The Internet is experiencing severe outages across North American and Asia - davis_m
http://internettrafficreport.com/namerica.htm
======
ChuckMcM
Ok, first, I have to say that I never expected to see "The interwebs are
borked" become a national thing. Every where I've worked, at some point folks
would start wandering around saying "the internet is down" which was code for
"help us, we can't use the web" and various folks would then figure out what
their particular issue was, then that problem migrated to my home when we got
always on 24/7 internet, something that started out "why would I use that?"

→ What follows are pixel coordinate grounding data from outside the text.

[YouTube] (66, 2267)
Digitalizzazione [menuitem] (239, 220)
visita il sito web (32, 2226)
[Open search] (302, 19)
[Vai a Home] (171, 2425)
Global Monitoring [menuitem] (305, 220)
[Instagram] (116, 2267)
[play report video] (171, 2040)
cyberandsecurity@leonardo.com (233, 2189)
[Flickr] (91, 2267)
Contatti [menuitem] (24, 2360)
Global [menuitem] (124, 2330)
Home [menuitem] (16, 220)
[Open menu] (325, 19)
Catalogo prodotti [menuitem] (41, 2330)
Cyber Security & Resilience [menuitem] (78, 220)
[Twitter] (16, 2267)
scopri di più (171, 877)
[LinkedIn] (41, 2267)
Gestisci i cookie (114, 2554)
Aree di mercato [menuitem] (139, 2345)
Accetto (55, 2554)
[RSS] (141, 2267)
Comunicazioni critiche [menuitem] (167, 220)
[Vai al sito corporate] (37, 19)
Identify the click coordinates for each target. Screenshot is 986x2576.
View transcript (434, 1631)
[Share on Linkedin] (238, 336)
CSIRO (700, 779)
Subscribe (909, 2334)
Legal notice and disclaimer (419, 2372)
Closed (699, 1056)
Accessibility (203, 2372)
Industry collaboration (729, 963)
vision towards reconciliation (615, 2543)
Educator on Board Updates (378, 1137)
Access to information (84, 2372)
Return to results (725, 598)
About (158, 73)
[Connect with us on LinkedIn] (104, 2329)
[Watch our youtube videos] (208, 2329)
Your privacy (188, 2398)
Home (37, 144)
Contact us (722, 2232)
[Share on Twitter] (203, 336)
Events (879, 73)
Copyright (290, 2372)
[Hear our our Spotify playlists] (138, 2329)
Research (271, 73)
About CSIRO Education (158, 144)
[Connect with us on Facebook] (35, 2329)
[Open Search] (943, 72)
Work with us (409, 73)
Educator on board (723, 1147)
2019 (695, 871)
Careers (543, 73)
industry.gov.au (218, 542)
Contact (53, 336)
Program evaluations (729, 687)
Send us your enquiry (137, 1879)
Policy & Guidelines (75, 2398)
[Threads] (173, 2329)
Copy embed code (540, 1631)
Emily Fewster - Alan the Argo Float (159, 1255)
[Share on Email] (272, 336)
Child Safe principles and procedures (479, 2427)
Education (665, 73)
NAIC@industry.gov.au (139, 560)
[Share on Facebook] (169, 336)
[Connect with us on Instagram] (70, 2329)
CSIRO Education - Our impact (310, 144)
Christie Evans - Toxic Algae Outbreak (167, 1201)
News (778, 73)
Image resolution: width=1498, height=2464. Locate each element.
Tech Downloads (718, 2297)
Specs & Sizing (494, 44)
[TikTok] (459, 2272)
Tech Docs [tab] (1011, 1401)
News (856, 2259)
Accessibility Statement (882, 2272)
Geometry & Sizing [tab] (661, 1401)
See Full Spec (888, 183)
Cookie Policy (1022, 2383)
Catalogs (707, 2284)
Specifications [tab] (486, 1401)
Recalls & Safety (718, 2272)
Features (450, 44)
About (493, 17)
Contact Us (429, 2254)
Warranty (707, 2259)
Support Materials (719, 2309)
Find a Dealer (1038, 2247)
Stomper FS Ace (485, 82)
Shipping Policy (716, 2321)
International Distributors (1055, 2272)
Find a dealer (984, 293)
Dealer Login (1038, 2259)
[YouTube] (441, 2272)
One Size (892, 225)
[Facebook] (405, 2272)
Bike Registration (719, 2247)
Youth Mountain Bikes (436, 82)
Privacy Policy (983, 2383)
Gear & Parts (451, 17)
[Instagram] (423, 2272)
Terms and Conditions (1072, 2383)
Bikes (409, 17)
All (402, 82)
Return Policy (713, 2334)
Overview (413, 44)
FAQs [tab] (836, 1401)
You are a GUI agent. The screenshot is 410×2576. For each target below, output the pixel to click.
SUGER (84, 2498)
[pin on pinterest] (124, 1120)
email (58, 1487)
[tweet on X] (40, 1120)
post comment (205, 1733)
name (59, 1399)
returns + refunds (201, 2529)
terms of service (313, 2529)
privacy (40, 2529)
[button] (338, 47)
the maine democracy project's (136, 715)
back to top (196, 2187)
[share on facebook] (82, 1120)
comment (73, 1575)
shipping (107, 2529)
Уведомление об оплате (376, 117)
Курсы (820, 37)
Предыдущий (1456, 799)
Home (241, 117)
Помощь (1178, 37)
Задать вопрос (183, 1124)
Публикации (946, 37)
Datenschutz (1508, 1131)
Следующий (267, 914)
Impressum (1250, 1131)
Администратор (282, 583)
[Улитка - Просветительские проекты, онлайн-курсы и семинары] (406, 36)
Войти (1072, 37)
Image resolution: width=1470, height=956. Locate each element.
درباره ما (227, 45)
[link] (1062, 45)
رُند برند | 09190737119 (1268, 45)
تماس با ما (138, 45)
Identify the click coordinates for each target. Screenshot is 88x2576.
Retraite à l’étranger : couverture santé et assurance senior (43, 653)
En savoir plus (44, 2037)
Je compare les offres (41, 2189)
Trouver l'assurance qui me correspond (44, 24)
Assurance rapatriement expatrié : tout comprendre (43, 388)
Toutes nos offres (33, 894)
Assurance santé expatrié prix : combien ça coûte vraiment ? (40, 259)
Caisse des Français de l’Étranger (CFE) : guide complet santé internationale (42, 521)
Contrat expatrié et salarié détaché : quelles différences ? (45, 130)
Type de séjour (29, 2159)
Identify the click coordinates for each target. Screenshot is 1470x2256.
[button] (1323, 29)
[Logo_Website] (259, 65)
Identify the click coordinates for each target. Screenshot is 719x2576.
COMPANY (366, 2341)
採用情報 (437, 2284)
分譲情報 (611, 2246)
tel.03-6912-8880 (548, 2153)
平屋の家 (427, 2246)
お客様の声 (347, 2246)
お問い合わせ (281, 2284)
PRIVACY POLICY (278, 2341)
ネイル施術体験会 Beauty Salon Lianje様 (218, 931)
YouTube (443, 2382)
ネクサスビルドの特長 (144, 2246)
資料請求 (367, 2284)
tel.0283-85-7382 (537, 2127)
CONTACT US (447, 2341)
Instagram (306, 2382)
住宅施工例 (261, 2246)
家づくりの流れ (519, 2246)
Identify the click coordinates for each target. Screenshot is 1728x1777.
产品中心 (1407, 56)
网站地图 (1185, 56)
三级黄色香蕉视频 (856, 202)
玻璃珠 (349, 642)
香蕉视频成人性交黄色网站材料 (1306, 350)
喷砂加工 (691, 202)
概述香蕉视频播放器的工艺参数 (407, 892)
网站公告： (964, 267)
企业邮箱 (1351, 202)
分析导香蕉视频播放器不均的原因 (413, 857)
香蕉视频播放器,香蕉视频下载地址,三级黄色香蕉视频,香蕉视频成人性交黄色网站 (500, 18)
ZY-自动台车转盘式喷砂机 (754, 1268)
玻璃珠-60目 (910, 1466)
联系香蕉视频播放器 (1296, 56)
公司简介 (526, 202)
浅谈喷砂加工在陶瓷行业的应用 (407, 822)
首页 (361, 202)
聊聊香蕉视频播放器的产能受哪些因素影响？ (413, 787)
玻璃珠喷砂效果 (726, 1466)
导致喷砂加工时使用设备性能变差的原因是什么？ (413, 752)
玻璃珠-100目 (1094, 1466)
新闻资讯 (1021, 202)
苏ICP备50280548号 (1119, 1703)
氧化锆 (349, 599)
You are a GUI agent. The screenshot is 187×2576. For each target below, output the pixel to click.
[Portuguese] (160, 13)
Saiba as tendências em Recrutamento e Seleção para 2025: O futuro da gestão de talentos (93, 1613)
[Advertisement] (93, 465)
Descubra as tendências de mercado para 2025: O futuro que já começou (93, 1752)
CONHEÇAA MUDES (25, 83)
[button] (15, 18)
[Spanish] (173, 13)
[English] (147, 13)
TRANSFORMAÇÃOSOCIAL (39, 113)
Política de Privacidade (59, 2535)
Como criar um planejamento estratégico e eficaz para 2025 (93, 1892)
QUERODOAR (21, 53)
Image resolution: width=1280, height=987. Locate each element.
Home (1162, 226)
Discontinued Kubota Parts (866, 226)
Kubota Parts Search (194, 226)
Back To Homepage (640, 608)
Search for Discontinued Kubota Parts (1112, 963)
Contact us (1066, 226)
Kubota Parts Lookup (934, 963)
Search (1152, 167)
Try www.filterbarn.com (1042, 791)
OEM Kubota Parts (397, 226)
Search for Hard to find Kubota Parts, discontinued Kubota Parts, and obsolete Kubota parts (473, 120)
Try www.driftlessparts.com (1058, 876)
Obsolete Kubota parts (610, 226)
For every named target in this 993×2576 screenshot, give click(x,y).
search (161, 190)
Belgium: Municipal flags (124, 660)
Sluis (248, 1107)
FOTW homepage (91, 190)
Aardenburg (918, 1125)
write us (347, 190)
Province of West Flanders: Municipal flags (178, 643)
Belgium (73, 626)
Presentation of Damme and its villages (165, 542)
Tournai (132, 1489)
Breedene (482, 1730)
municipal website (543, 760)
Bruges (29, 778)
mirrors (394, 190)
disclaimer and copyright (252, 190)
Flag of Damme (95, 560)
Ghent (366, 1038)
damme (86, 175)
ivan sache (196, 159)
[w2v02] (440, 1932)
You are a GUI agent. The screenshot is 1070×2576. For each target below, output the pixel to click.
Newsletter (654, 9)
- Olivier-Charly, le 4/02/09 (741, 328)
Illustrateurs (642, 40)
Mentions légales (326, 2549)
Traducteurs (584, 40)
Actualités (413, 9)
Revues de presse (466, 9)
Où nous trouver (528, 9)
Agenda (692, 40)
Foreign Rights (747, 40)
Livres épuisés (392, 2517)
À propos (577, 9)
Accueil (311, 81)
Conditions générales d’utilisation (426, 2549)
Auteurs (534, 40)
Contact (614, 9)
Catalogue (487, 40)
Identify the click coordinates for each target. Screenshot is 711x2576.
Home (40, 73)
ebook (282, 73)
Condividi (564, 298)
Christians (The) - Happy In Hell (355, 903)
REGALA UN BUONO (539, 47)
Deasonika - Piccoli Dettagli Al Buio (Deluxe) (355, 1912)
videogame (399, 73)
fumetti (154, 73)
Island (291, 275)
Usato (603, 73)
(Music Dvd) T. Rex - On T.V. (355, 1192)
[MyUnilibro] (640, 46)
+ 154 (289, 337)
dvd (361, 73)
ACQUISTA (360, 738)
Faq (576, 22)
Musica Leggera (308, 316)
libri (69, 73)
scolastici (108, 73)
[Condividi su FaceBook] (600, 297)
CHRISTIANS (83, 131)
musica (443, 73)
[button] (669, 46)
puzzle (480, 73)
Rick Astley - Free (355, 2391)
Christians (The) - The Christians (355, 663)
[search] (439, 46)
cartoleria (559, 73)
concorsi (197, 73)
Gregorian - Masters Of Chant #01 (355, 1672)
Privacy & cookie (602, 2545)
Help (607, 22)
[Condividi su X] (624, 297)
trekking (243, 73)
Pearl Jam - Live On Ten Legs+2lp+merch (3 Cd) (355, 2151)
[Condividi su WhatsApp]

has become like oxygen "ZOMG I can't get to the webz!" and here we have an
interesting variant on it that a transit monitoring service notes a lot of
disruption. Clearly whom ever is currently the current CIO of the US [1] is
not doing their job :-)

That said, there are no doubt folks on the other side of those down links with
calls in to three or four NOCs, a couple of trouble tickets being escalated,
and people driving out to non-nondescript buildings near railroad tracks and
in industrial areas carrying weird looking devices which can measure the
intensity of laser light and do time-domain reflectometry (TDR) measurements.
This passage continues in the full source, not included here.